An environmental assessment on proposed restrictions for recreational and commercial use on the West Fork and Upper Bitterroot River is available for public perusal.
The proposed rules are intended to “address concerns about congestion on the river and social conflicts between river users,” according to the document released Friday afternoon by Montana Fish, Wildlife and Parks. The proposed rules are based on the recommendations of a 16-member citizen advisory council.
Chrissy Oschell, the FWP Region 2 River Recreation Manager, said she expects a lot of public interest in the proposals.

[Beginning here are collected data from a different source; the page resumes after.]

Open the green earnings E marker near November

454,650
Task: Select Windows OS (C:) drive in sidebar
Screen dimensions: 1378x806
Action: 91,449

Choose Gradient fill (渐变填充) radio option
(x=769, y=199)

That’s why they’ve extended the normal comment period from 30 days to five weeks, and are holding three public hearings — one each in Hamilton, Missoula and Butte.
“When it comes to commercial use, guiding and outfitting are important to our economy,” Oschell said on Friday. “It’s also important to residents of Ravalli County. We’ve heard a lot from people about this, which kicked off the process in the first place.”
Proposed changes include:
Eliminating floating of any kind, including the use of a tube, raft, vessel, or similar device, on Fridays from July 1 through Sept. 15 from Painted Rocks Dam to Applebury Forest Service Site;
Prohibiting commercial fishing and floating operators from operating without a permit between Painted Rocks Dam and Wally Crawford Fishing Access Site.

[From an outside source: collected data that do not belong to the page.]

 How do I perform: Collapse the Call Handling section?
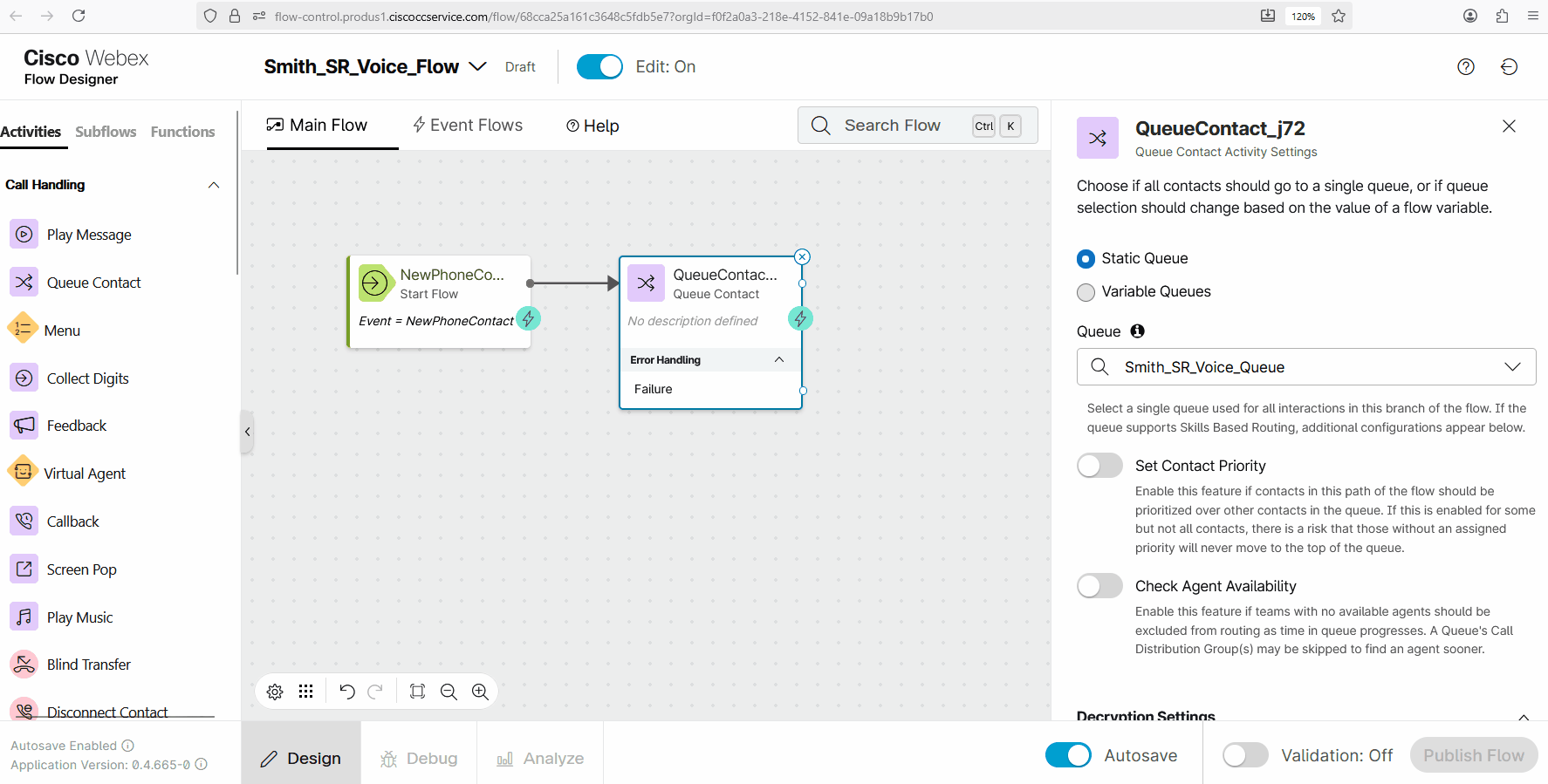(214, 185)
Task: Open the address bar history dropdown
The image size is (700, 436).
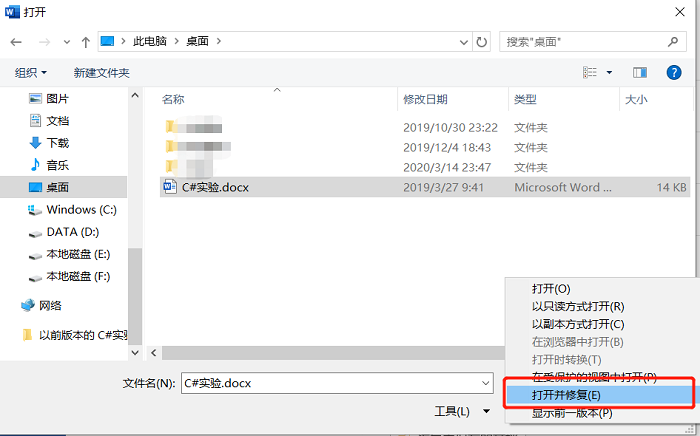Action: tap(464, 42)
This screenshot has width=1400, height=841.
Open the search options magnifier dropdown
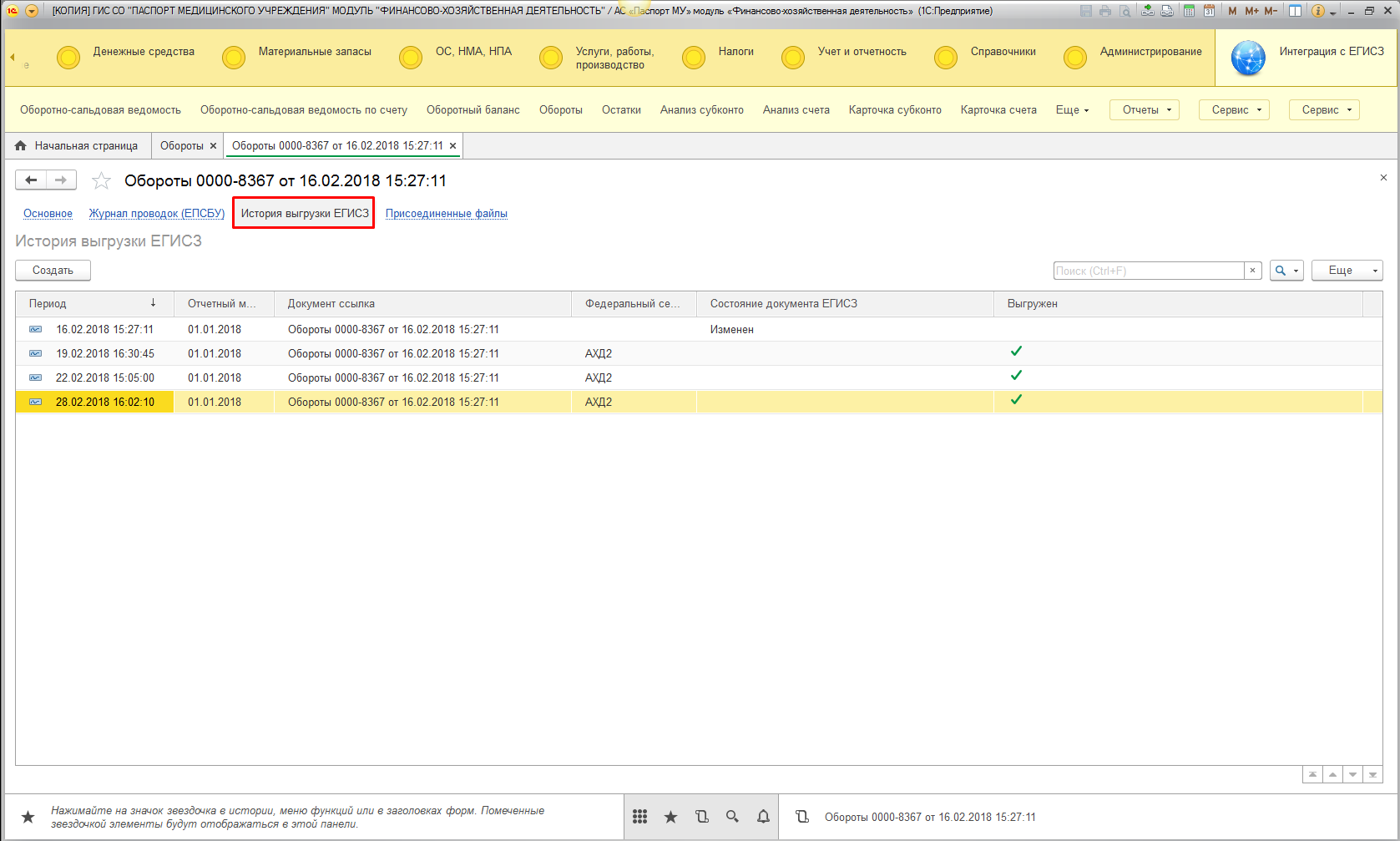1286,271
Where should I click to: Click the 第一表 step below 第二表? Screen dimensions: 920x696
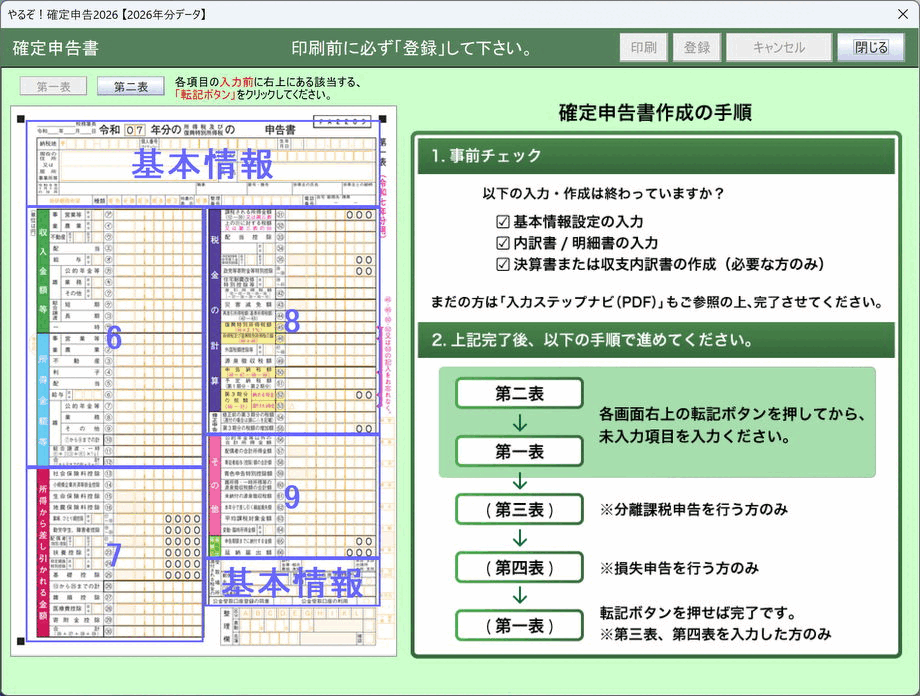[x=520, y=451]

Restricting commercial use permit holders to two floats per section per day in four sections between the Painted Rocks Dam and the Wally Crawford Fishing Access Site.
Prohibiting commercial fishing and floating operators from operating from June 1 to Sept. 15 on Fridays between the Painted Rocks Dam and the Applebury Forest Service Site; on Saturdays between the Applebury Forest Service Site and the Trapper Creek Job Corp Site; on Sundays between the Trapper Creek Job Corp Site to the Hannon Memorial Fishing Access Site; and on Mondays between the Hannon Memorial Fishing Access Site to the Wally Crawford Fishing Access Site.

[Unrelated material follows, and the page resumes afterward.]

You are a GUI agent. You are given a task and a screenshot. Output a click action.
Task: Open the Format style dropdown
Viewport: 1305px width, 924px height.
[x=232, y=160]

In comments included in the Environmental Assessment, Fish, Wildlife and Parks administrators wrote that the popularity of the Bitterroot River is “contributing to growing concern over the quality of the angling and recreational experience of those waters.”
“For a number of years the Department of Fish, Wildlife and Parks has received a large volume of letters and emails from people concerned about the overall amount of angling pressure, level of commercial use, congestion on the water and at access sites, and how this use is affecting the quality of their experience,” the agency wrote. “To substantiate these concerns, the department conducted surveys to assess people's perceptions about conditions on these rivers, and whether conditions have displaced anglers to fishing on other rivers as an alternative.
“Based on the public's concerns and the survey results, the department concluded that there was sufficient reason to initiate a river recreation management process pursuant to the river recreation management rules.”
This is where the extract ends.